TASK OBJECTIVE >> Reproduce the items below with every occurrence of "Instruction" replaced by "Command", leaving all other text unchanged.

******

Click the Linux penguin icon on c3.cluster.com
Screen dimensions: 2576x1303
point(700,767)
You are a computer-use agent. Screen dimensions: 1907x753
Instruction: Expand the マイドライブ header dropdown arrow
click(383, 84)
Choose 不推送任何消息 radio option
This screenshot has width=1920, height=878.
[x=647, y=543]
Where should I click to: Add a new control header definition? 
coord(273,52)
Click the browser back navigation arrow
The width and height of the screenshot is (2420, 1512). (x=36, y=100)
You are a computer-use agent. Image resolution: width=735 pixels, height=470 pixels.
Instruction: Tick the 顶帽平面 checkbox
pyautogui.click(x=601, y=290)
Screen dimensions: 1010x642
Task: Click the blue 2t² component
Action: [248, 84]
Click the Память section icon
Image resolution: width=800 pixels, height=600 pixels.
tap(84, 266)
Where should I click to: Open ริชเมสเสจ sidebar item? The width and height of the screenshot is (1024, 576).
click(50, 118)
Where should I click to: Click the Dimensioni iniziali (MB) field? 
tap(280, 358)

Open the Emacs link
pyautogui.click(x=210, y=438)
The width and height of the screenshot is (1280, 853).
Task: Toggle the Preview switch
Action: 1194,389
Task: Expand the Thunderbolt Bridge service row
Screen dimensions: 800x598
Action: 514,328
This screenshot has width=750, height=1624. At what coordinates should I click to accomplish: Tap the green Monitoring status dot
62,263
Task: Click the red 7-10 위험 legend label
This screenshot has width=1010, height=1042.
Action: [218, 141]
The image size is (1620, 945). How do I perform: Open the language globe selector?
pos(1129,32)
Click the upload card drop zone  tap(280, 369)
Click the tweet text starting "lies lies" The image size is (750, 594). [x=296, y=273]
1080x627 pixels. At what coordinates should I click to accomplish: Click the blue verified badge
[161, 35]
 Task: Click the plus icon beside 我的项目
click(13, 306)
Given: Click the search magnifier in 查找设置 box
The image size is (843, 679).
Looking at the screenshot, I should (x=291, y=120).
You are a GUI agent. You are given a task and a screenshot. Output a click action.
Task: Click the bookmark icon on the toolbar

******

REPLY TO THE TASK >>
Click the Linux penguin icon on c3.cluster.com
Screen dimensions: 2576x1303
point(700,767)
You are a computer-use agent. Screen dimensions: 1907x753
Command: Expand the マイドライブ header dropdown arrow
click(383, 84)
Choose 不推送任何消息 radio option
This screenshot has width=1920, height=878.
[x=647, y=543]
Where should I click to: Add a new control header definition? 
coord(273,52)
Click the browser back navigation arrow
The width and height of the screenshot is (2420, 1512). (x=36, y=100)
You are a computer-use agent. Image resolution: width=735 pixels, height=470 pixels.
Command: Tick the 顶帽平面 checkbox
pyautogui.click(x=601, y=290)
Screen dimensions: 1010x642
Task: Click the blue 2t² component
Action: [248, 84]
Click the Память section icon
Image resolution: width=800 pixels, height=600 pixels.
tap(84, 266)
Where should I click to: Open ริชเมสเสจ sidebar item? The width and height of the screenshot is (1024, 576).
click(50, 118)
Where should I click to: Click the Dimensioni iniziali (MB) field? 
tap(280, 358)

Open the Emacs link
pyautogui.click(x=210, y=438)
The width and height of the screenshot is (1280, 853).
Task: Toggle the Preview switch
Action: 1194,389
Task: Expand the Thunderbolt Bridge service row
Screen dimensions: 800x598
Action: 514,328
This screenshot has width=750, height=1624. At what coordinates should I click to accomplish: Tap the green Monitoring status dot
62,263
Task: Click the red 7-10 위험 legend label
This screenshot has width=1010, height=1042.
Action: [218, 141]
The image size is (1620, 945). How do I perform: Open the language globe selector?
pos(1129,32)
Click the upload card drop zone  tap(280, 369)
Click the tweet text starting "lies lies" The image size is (750, 594). [x=296, y=273]
1080x627 pixels. At what coordinates should I click to accomplish: Click the blue verified badge
[161, 35]
 Task: Click the plus icon beside 我的项目
click(13, 306)
Given: Click the search magnifier in 查找设置 box
The image size is (843, 679).
Looking at the screenshot, I should (x=291, y=120).
You are a GUI agent. You are given a task and a screenshot. Output a click action.
Task: Click the bookmark icon on the toolbar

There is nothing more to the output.